Drug manufacturers are already required to adhere to rules about how they promote their products. A settlement agreement could serve as the vehicle to impose additional restrictions on marketing activities for opioid manufacturers who are party to the settlement. There are already such agreements on the books in certain cities and states.

Negotiators will also need to sort through the thorny questions about funding. Who pays? How much? How long? And what could those funds be used for?

The tobacco settlement set up a complex system of funding formulas that spell out how much each company must pay and how much each state receives. In 2016, states received a combined $6.8 billion from tobacco manufacturers to help fund prevention and cessation efforts. These payments will continue in perpetuity.

Similarly, combating the opioid epidemic will require a substantial amount of funding over a sustained period of time. The dollars that go into a settlement fund could be used for a range of activities that help prevent opioid misuse, as well as treatment services.

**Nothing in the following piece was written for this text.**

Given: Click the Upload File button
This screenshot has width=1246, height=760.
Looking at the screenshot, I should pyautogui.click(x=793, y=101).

The final report recently published by the President’s Commission on Combatting Drug Addiction and the Opioid Crisis is full of ideas on how to address the epidemic, including improving access to treatments such as buprenorphine and methadone. The report also calls for a national mass media education campaign and additional research on less addictive treatments.

What the commission’s report was short on were ideas on how to fund these recommendations. A global settlement agreement could help solve part of that problem the same way the tobacco settlement helped fund similar initiatives.

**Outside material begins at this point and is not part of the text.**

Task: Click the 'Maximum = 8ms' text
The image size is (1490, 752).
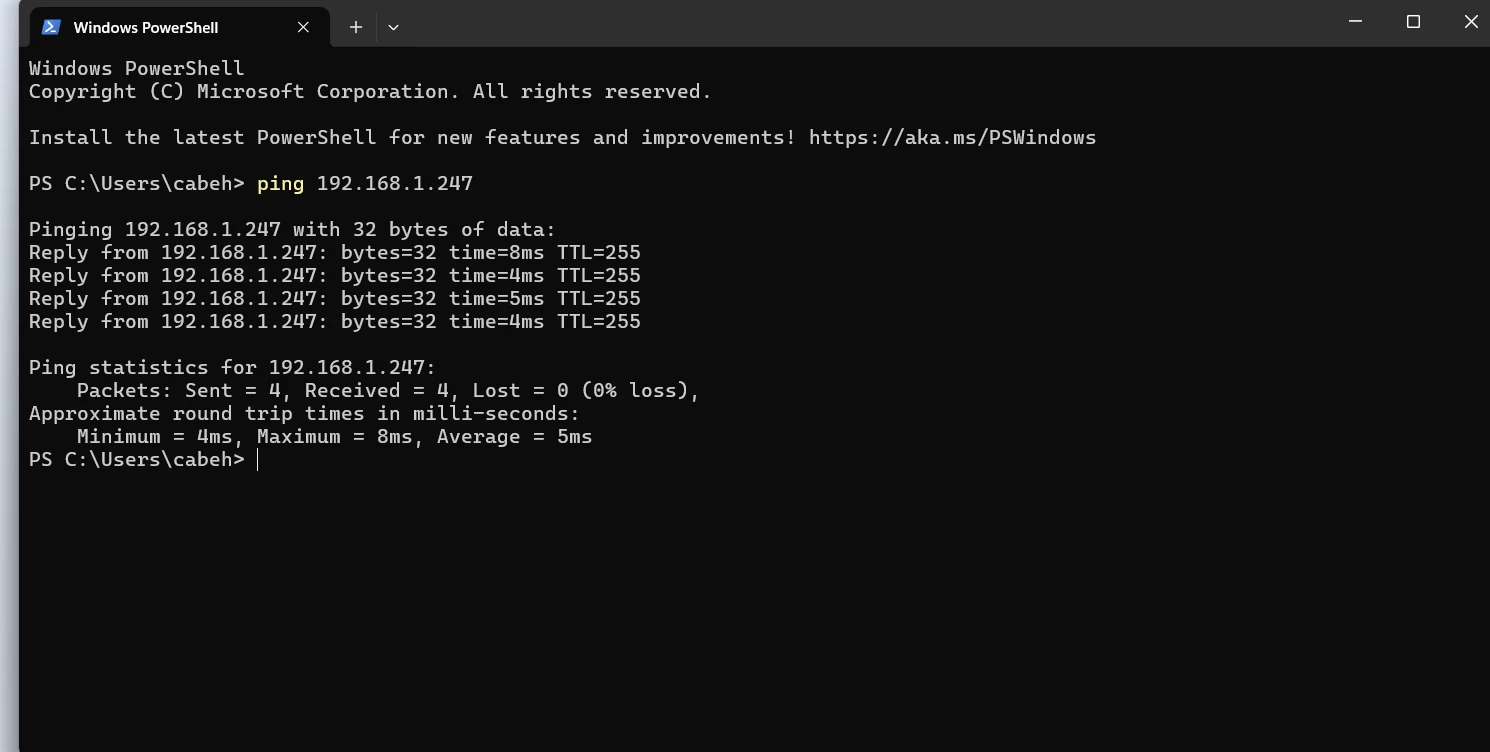Action: pyautogui.click(x=334, y=437)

Finally, negotiators will need to examine whether any protections are needed to ensure settlement funds are being utilized as intended. This is especially important considering the experience with states and the tobacco money they receive.

Governors are not using all the funding they receive to implement tobacco control programs. Instead they are using these dollars to plug holes in their annual budgets.

A global settlement agreement with opioid manufacturers is far from certain, but if past is prologue, it remains a real possibility. Public officials and industry leaders will need to reach an agreement on these and other terms, the same way the tobacco settlement was negotiated thirty years ago.

 

Bobby Clark is co-founder of Concordis: Strategy and Analytics and previously served as a senior health policy adviser for the House of Representatives and the Department of Health and Human Services during the Obama administration.